Jonah Lehrer at the Frontal Cortex asks an interesting question: Why is science so much work?
But I’m curious why science takes so long. I know this is an incredibly naive question, but why do post-docs have to work so hard? What is it about the scientific process that forces the average researcher to come in on Saturday (and sometimes Sunday)?
My own limited experience tells me that one of the main reasons science remains so labor-intensive is failure. Perhaps I was simply inept, but an astonishing amount of my time in the lab was spent repeating failed experiments, or repeating successful experiments that failed on the second try. After awhile, I became obsessed with knowing why certain PCR’s or Western’s or whatever didn’t work, but it was all to no avail. Even when everything was fresh and sterile, I would still find myself staring at a blank gel after 10 hours of hard work.
Does the cheap labor of post-docs (and the even cheaper labor of lab technicians) stifle the drive to reduce experimental failure? Or is experimental failure just a necessary inefficiency, a side-effect of doing science? If post-docs were paid more, would their be more interest in increasing scientific productivity?
The short answer is, it’s the nature of the business. The explanation is below the fold.
The key thing to remember here is that research, despite what you might think from the name, is the process of doing something new, something that’s never been done before. You’re measuring a new quantity, synthesizing a new molecule, blotting a new Westerner (help me out here…), boldly going where no human has gone before.
Not only do you not know what the result will be, you don’t even know if what you’re doing can work. There might be some effect you haven’t considered– either a fundamental principle, or a perverse technical quirk (“Porcupines are allergic to raisins.”)– that means your chosen method can’t possibly succeed. You won’t know until you try it. And in general, if these things were easy to do, somebody else would’ve done them already. At which point, it wouldn’t be worth doing that experiment at all, unless it was a step toward something else that nobody has done before.
Science is Hard, to paraphrase Barbie, and failure is an unavoidable part of the business. Most of what you try won’t work, but the only way to learn what does work is to try stuff and see.
A colleague at Williams once said something about introducing undergraduates to research that I have since stolen, and shamelessly repeat all the time: the hardest part about bringing a new student into a research setting is getting them to realize that it isn’t a three-hour lab class.
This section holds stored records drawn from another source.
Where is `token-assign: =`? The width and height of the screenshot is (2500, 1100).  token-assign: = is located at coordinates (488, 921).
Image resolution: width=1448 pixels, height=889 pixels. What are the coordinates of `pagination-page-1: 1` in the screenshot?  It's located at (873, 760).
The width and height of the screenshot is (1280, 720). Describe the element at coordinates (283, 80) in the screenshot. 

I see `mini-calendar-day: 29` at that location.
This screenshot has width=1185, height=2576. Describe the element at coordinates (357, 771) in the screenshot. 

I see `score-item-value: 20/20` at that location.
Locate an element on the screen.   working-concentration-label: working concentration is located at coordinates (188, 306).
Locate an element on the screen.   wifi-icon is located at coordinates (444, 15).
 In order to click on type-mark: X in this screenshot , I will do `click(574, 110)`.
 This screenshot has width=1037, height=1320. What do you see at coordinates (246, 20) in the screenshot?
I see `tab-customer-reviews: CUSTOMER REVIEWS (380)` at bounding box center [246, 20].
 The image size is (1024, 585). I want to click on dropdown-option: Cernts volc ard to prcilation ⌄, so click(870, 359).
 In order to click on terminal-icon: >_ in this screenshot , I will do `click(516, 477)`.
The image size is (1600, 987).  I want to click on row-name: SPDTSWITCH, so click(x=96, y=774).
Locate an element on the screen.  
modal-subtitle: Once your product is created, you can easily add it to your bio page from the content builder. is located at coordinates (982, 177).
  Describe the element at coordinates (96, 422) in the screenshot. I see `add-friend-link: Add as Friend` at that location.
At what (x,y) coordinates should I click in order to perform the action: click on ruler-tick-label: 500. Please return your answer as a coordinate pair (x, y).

New research students will generally keep at something for about the same length of time it would take an in-class activity to work, and then come say “This isn’t working.” At which point, you have to explain that not only do you not know if it should’ve worked by now, you don’t know if it will ever work, and they need to keep plugging away for several days at least.
Most scientists would kill to have the success rate of a lousy hitter in baseball– if I got one experiment in five to work on the first attempt, I’d have a publication list a mile long.